The paper "Strategic Human Resource Management and Organisational Stakeholders" is a perfect example of a Management Case Study. The concept of strategic human resources management has its design tailored to assist organizations to achieve the needs of human resources while promoting the goals and objectives of a company. Strategic human resource management handles matters that concern employees of an organization. These matters relate to aspects such as recruitment, dismissal, training, appraisal, salaries, and wages. Strategic human resources management may also extend its role to include job incentives, vacation, and sick leaves.
One distinct factor associated with this type of management is the fact that it employs the proactive nature of employee management in handling and administrating the organization’ s workforce or employees. Strategic Human Resources Management. Strategic human resources management aims at enabling employees to deliver the best for the company, and at the same time, meet their needs. Murlis & Amstrong (2007), highlight that this is because proper handling of employee requirements motivates them and thus leads to the delivery of good quality products from them. Therefore, this type of management aims to achieve better delivery of services from its employees through proper management of their wishes.
Notably, to achieve this goal, the organization has to think beyond the present and forecast into the future employee needs. Strategic human resources management must initiate changes such as areas like training, improvements in the work environment, assessments, employment, payment, and discipline of its workforce. The motive behind this management has its basis on the fact that better management of employee affairs and issues helps to improve the overall performance of an organization as it motivates them to perform to the best of their abilities and improve the quality of products. Organizational Stakeholders.
In an organization, stakeholders refer to people or companies that lose or gain from the success or loss of an organization. This implies that if the business gains, they benefit, whereas a loss in the organization affects them negatively. A firm has many stakeholders who participate in the quest to achieve its success and feel the impacts associated with the loss or failure of the firm. Some of the stakeholders include the government, suppliers, customers, employees, shareholders, competitors, and community (Kellliher 2012).

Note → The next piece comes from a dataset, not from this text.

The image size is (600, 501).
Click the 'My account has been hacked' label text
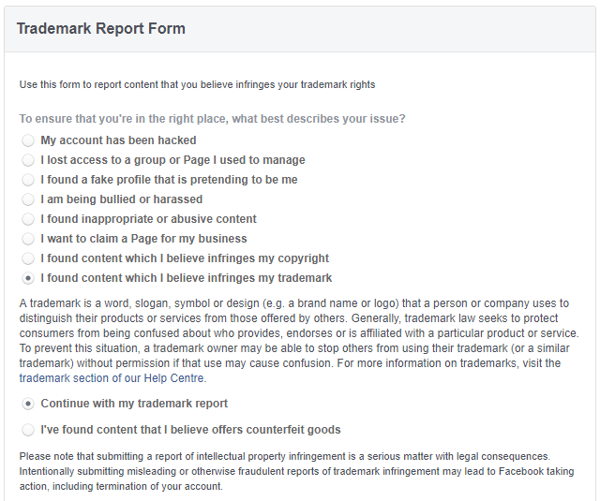(118, 140)

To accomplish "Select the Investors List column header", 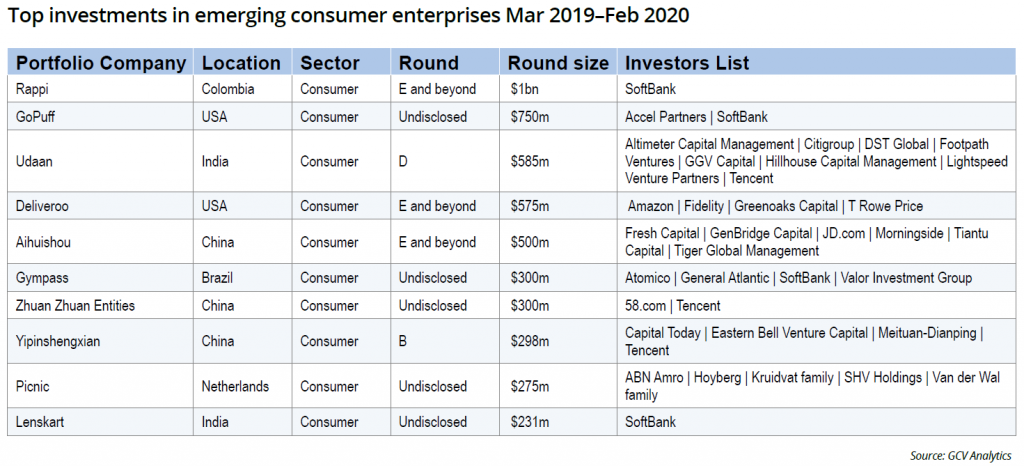I will [687, 63].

Competent managers think about the magnitude of roles played by stakeholders of an organization before embarking on any act, as anything that the firm executes affects these stakeholders. The stakeholder's influence and stake in the success or failure of the organization. Additionally, these stakeholders also feel the impacts of the firm’ s failure or success, such that achievement or failure in a firm affects them directly or indirectly. Some organizational stakeholders who play a crucial role in the success of a firm include employees, customers, and suppliers. Amstrong (2003), conceptualizes that the stakeholders are very important for the success of a company and thus managers should employ them to help the organization progress.
Each of the stakeholders plays a vital role in the organization. This is because of the failure of one among these stakeholders to deliver leads to an overall effect, which affects all the other stakeholders and the firm.